Sidney Hill, Jr.: Time to do some strategic thinking

The chief goal at Manufacturing Business Technology is helping you understand the strategic value of information technology. But every year at this time I find myself pondering which class of technology holds the most strategic value for a manufacturing enterprise. This introspection is inspired by our work on the annual Global 100 issue, which highlights the top 100 technology vendors, in term...

By Sidney Hill, Jr., executive editor July 1, 2007

The chief goal at Manufacturing Business Technology is helping you understand the strategic value of information technology. But every year at this time I find myself pondering which class of technology holds the most strategic value for a manufacturing enterprise.

This introspection is inspired by our work on the annual Global 100 issue, which highlights the top 100 technology vendors, in terms of revenue, serving the manufacturing sector.

I have found, in part by observing the MBT Global 100 rankings over the years, that the relative value of various forms of technology—like technology itself—changes over time.

The first companies to install MRP systems claimed an early competitive edge. Before long, however, manufacturers were clamoring for supply chain management (SCM) applications. Then CRM vendors, the companies that promised to help you manage your most valuable assets—your customers—held the spotlight.

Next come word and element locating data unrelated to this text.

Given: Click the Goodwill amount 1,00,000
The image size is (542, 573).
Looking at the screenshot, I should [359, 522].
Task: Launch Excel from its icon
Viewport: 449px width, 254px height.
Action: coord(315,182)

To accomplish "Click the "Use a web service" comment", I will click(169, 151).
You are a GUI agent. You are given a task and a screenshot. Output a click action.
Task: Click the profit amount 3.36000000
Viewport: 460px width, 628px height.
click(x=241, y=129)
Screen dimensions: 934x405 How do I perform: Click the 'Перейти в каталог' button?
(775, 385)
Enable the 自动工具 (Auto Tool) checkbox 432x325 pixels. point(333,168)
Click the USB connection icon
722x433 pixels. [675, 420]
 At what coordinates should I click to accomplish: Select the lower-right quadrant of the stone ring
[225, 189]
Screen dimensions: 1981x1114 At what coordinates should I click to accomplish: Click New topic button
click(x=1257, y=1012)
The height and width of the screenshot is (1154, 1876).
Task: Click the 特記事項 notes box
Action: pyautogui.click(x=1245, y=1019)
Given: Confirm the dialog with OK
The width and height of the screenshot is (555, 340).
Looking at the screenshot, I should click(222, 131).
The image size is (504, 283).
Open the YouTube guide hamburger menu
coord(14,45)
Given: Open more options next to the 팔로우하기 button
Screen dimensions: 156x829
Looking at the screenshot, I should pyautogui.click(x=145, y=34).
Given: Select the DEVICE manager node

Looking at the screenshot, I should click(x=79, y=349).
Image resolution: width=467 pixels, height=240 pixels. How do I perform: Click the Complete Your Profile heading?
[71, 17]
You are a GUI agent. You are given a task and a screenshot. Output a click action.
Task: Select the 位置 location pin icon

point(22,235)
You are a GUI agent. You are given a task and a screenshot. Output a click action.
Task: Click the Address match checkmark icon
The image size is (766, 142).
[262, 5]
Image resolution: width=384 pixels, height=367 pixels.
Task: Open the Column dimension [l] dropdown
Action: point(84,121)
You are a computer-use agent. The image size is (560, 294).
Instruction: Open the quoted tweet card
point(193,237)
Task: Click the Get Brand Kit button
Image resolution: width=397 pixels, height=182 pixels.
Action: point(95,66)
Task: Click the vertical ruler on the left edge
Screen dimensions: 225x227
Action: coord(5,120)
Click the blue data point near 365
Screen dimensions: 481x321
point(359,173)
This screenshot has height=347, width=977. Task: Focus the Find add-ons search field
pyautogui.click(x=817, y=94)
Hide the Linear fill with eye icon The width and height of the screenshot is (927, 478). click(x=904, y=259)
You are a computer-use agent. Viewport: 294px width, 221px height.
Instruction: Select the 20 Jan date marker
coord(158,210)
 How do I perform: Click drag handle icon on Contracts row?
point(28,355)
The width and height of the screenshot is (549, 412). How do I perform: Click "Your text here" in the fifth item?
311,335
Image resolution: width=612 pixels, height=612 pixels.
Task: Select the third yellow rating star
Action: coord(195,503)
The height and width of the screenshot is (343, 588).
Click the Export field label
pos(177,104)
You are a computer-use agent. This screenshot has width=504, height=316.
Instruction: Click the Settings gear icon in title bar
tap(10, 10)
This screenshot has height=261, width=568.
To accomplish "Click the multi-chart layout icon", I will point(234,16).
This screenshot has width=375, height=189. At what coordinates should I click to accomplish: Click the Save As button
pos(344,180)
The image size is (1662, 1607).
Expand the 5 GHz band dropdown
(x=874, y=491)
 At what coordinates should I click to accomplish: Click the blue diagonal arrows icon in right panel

This year’s list includes one pure CRM vendor: Salesforce.com. And its biggest selling point is not its application set, but its inexpensive, relatively pain-free software-as-a-service delivery model.

There are least a half-dozen stand-alone SCM vendors congregated near the bottom of the Global 100 list. But some industry experts would argue that the strategic value of these vendors’ systems is higher than ever because they allow manufacturers to fill small, but important, functionality gaps not addressed by the larger, more generic supply chain solutions embedded in ERP suites.

Incorporating SCM and CRM applications into their suites helped ERP vendors maintain solid revenue streams. But can a class of applications commonly referred to as a “transaction backbone” or “system of record” be viewed as strategic?

Apparently, the brain trusts within most ERP companies don’t think so. Why else would they have gobbled up most of the SCM and CRM companies? And why have they all developed their own versions of what I believe is now the most strategic class of technology: the application integration platform?

While some ERP vendors developed these platforms primarily as vehicles for linking all of the applications amassed in their acquisition sprees, there are legitimate reasons for users to want an integration platform.

With business conditions changing so rapidly, only those companies that can quickly adopt new business processes can maintain a competitive advantage. Thus, the need for a platform that offers the flexibility to couple and decouple applications almost at will.

The platforms that offer the most support in this regard are based on a service-oriented architecture (SOA). That’s why virtually all enterprise vendors now claim to have SOA-based systems.

As is the case with any technology, however, users shouldn’t rush into adopting an SOA platform. Several questions need answering first, starting with:

  • How will this platform solve my most pressing business problems?; and

  • How difficult, and costly, will it be to adapt this platform to address future problems?

Once you have these answers, choose the vendor—and the platform—that seems best suited for addressing your company’s most pressing issues. That’s always a good strategic decision.